- PROBLEM A
From the text about Jude and the High Court of Faerie, return the part that opens with the words containing "Dehumanization (or defaeriezation?)" and closes with "Cardan and Jude.".
- PROBLEM B
According to the text about Jude and the High Court of Faerie, what sets Jude and her twin sister apart from the court?
- PROBLEM C
Continue the text about Jude and the High Court of Faerie from its last sentence.

- TEXT PROVIDED
┄┄┄┄┄┄┄┄┄┄

What’s fake and what’s real?
The High Court of Faerie is flooded with deception at every corner. Though it is a known factor in Faerie legend that the fey cannot lie, that does not mean that the mystical beings don’t try to find ways around this restriction through ploys and illusions called glamours.
The ability to lie is something that sets Jude and her twin sister apart from the court, and that gives them slight power.
Eventually, Jude gains the ability to see through all of Elfhame’s glamour and, with this newfound ability, is able to see the mystical realm and its inhabitants for what they really are. It seems intentional that the main character gains this insight.
Jude’s innate humanness is a concept that can transcend the fey realm. With the amount of worship placed on mythical or paranormal figures in YA fiction, being and staying an ordinary human can be an unpopular choice for a heroine. Instead, Black chooses to highlight Jude’s humanity as her strength.
Dehumanization (or defaeriezation?)
No one is free from the cruelty of the High Court — not even the prince of Elfhame. Cardan is revealed to face serious mistreatment, even from the ones closest to him. It’s a pain that connects Cardan and Jude.

┄┄┄┄┄┄┄┄┄┄

- DATASET
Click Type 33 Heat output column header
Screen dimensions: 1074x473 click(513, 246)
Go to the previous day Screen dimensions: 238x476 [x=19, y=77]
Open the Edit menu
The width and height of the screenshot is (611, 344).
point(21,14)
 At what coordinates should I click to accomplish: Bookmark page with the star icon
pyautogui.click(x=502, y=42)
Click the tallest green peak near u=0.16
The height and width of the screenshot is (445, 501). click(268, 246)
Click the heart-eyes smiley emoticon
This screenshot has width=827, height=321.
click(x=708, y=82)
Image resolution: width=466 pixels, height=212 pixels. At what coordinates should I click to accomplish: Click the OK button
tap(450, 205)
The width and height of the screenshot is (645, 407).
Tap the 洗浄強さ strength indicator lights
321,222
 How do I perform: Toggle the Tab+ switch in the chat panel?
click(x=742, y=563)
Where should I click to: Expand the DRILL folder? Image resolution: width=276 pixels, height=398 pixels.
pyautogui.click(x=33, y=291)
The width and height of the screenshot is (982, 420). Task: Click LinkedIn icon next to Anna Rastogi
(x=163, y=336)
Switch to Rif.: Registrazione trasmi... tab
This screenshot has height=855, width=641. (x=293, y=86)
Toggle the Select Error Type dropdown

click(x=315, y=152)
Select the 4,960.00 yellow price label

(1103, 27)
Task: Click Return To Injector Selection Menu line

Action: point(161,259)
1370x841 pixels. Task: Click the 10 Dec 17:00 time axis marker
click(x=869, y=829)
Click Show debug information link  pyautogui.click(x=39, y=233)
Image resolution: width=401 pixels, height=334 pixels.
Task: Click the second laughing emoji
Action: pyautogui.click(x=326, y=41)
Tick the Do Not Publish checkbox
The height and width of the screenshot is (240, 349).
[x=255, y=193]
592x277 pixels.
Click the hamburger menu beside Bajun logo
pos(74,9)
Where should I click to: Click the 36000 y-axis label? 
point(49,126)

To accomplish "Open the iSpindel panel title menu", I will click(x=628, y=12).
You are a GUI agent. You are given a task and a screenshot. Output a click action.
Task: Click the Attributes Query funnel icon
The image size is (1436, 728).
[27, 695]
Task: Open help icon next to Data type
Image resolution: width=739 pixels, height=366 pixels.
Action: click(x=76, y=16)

┄┄┄┄┄┄┄┄┄┄

- WRITTEN RESPONSE A
Dehumanization (or defaeriezation?)
No one is free from the cruelty of the High Court — not even the prince of Elfhame. Cardan is revealed to face serious mistreatment, even from the ones closest to him. It’s a pain that connects Cardan and Jude.

- WRITTEN RESPONSE B
Their ability to lie.

- WRITTEN RESPONSE C
However, this maltreatment proves to be a vicious cycle for the two in various moments of the series. Cardan to Jude, then Jude to Cardan and so on: their relationship is built on animosity. Cardan’s anger stems from his jealousy of Madoc’s affection toward Jude, which Cardan could never obtain from his family, and Jude’s issues stem from her envy of Cardan’s freedom.
Ultimately, their broken nature is what makes them relate to each other and the audience in a way that doesn’t excuse their toxic behavior. They change and grow, just as anyone who faces the ugly ramifications of enduring abuse.
So many flaws
Usually, it is the adults in power who are subjecting the young protagonists to certain expectations. However, in this series, the young folks get to this place on their own due to the high expectations Jude puts on herself and, in turn, on Cardan. She struggles to control her own position on the council and Cardan’s position as king and ends up losing almost everything.
That is one of the most admirable aspects of Jude. She may be relatable, clever and resilient, but she is far from perfect. She struggles to be vulnerable, yet is constantly plagued by her own heartache. She is too hardheaded to see what is right in front of her and pays the price for drastically misreading fey and humans.
It’s a commendable authenticity that so many of the characters in the “Folk of the Air” series share. Cardan, Madoc, Taryn and even Vivi experience their own levels of complexity.
Strength comes in different formats
“Murderous girls in fantasy” has become a genre of its own in the last few years for YA readers and writers alike. Strong characters are always fun to experience, especially when they are far from the audience.
What is not as expected, is the politically savvy girl who can fight skilled swordsmen, become a stealthy spy and run a kingdom.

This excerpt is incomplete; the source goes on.